(Pixel coordinate grounding data)
_____

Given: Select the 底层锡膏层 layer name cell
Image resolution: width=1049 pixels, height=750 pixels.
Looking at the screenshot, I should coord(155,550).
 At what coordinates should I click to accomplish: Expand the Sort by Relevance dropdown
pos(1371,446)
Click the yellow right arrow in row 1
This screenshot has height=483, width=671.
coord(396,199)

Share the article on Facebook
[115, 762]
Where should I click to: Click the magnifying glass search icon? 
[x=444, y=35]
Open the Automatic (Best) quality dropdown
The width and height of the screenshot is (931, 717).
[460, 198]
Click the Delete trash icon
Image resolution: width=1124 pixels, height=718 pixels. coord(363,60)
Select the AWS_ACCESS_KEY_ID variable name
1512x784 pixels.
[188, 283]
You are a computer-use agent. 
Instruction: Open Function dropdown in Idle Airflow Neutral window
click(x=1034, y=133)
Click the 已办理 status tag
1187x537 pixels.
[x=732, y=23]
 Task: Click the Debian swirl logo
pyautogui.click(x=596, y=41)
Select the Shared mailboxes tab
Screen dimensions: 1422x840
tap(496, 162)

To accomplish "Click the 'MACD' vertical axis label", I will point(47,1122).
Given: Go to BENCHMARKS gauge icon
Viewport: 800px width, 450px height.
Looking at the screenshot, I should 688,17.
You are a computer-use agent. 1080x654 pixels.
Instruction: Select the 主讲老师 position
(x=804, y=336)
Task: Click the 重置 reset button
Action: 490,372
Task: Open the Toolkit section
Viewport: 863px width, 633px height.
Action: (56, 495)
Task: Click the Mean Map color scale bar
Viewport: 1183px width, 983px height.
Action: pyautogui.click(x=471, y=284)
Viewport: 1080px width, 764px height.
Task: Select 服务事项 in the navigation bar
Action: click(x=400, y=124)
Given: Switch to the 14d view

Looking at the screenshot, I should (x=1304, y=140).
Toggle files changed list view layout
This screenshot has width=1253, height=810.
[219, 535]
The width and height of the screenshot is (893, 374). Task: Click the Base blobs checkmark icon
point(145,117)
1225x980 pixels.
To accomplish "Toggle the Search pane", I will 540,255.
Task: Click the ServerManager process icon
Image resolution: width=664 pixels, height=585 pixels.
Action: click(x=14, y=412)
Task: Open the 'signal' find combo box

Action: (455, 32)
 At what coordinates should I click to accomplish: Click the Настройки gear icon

_____

== What to work on ==
The full set of records above must be reproduced exactly in the reply.

== Completed exercise ==
Given: Select the 底层锡膏层 layer name cell
Image resolution: width=1049 pixels, height=750 pixels.
Looking at the screenshot, I should coord(155,550).
 At what coordinates should I click to accomplish: Expand the Sort by Relevance dropdown
pos(1371,446)
Click the yellow right arrow in row 1
This screenshot has height=483, width=671.
coord(396,199)

Share the article on Facebook
[115, 762]
Where should I click to: Click the magnifying glass search icon? 
[x=444, y=35]
Open the Automatic (Best) quality dropdown
The width and height of the screenshot is (931, 717).
[460, 198]
Click the Delete trash icon
Image resolution: width=1124 pixels, height=718 pixels. coord(363,60)
Select the AWS_ACCESS_KEY_ID variable name
1512x784 pixels.
[188, 283]
You are a computer-use agent. 
Instruction: Open Function dropdown in Idle Airflow Neutral window
click(x=1034, y=133)
Click the 已办理 status tag
1187x537 pixels.
[x=732, y=23]
 Task: Click the Debian swirl logo
pyautogui.click(x=596, y=41)
Select the Shared mailboxes tab
Screen dimensions: 1422x840
tap(496, 162)

To accomplish "Click the 'MACD' vertical axis label", I will point(47,1122).
Given: Go to BENCHMARKS gauge icon
Viewport: 800px width, 450px height.
Looking at the screenshot, I should 688,17.
You are a computer-use agent. 1080x654 pixels.
Instruction: Select the 主讲老师 position
(x=804, y=336)
Task: Click the 重置 reset button
Action: 490,372
Task: Open the Toolkit section
Viewport: 863px width, 633px height.
Action: (56, 495)
Task: Click the Mean Map color scale bar
Viewport: 1183px width, 983px height.
Action: pyautogui.click(x=471, y=284)
Viewport: 1080px width, 764px height.
Task: Select 服务事项 in the navigation bar
Action: click(x=400, y=124)
Given: Switch to the 14d view

Looking at the screenshot, I should (x=1304, y=140).
Toggle files changed list view layout
This screenshot has width=1253, height=810.
[219, 535]
The width and height of the screenshot is (893, 374). Task: Click the Base blobs checkmark icon
point(145,117)
1225x980 pixels.
To accomplish "Toggle the Search pane", I will 540,255.
Task: Click the ServerManager process icon
Image resolution: width=664 pixels, height=585 pixels.
Action: click(x=14, y=412)
Task: Open the 'signal' find combo box

Action: (455, 32)
 At what coordinates should I click to accomplish: Click the Настройки gear icon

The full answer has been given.